Liberalism in Chile has a funny history. During the first half of the last century the Liberal Party was considered conservative. And in the post-Pinochet era, liberalism is conflated with neo-liberalism. Since the centre of the political spectrum has been taken up by the Christian Democratic Party, and to some degree (depending on one's point of view) the PPD, there was little space for a new Liberal Party.

But today, in political upheaval that is redesigning the ideological and party spectrum in Chile, it's all pretty much up for grabs, and there are several liberal groups emerging, including a new Liberal Party and Red Liberal (in this case, red is 'network' in Spanish, not red as in red).  But even now, and although they are clearly liberal on social issues, they seem to have trouble moving past the neo-liberal worldview in the economic sphere.

So, taking advantage of the recent election of Justin Trudeau as leader of the Liberal Party of Canada, I wrote this piece to remind them of another type of liberalism, in another country, in another time. And maybe, in the future, too.

Wednesday, 1 May 2013

But they're only numbers

For some time it has been apparent that the numbers don't add up. Política, the political science journal I edit, published a paper a couple of years ago indicating that the unemployment numbers published by the Piñera government were, at least, problematic. Since then issues have popped up in other statistics, such as poverty. The ECLAC, which together with the University of Chile participated in the design and implementation of tools for measuring poverty in Chile, pulled out after accusing the government of political interference.

And now, last week, officials from the National Statistics Institute accused the government of having totally bungled the census. So we really don't know how many people live in the country, or where. Whether they are poor, or unemployed. And we don't know what the real inflation rate is. So we do not know whether the Central Bank is doing a good job or not with interest rates. So we don't know if our exchange rate is accurate or not.

But wait, it gets better!

The minister in charge of the census is the Economy Minister, Pablo Longueira.

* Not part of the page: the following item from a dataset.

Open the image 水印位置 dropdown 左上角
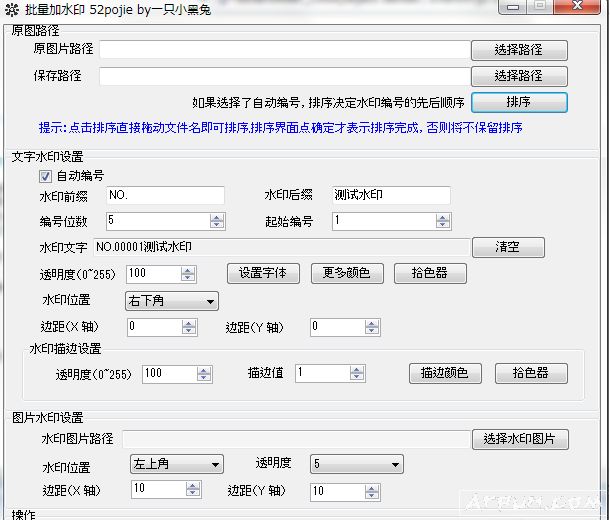Screen dimensions: 610x520 tap(176, 465)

But he is now the ex Economy Minister, because he resigned to run as the UDI's candidate for president. The reason the UDI needed a candidate is that its previous candidate had to step down for, among other things, having millions of dollars in offshore accounts in the Virgin Islands.

One of the reasons that post-authoritarian Chile signed so many free trade deals, joined every regional group there was, tried to become an active member of the Pacific Rim, and, most recently, joined the OECD, was to prove that it was in the big leagues. The consolidation of strong, politically independent, and uncorrupt political institutions would be the basis for this integration, but would also be bolstered by it. In three years, however, that has all been thrown away. Again, the Economist has taken notice.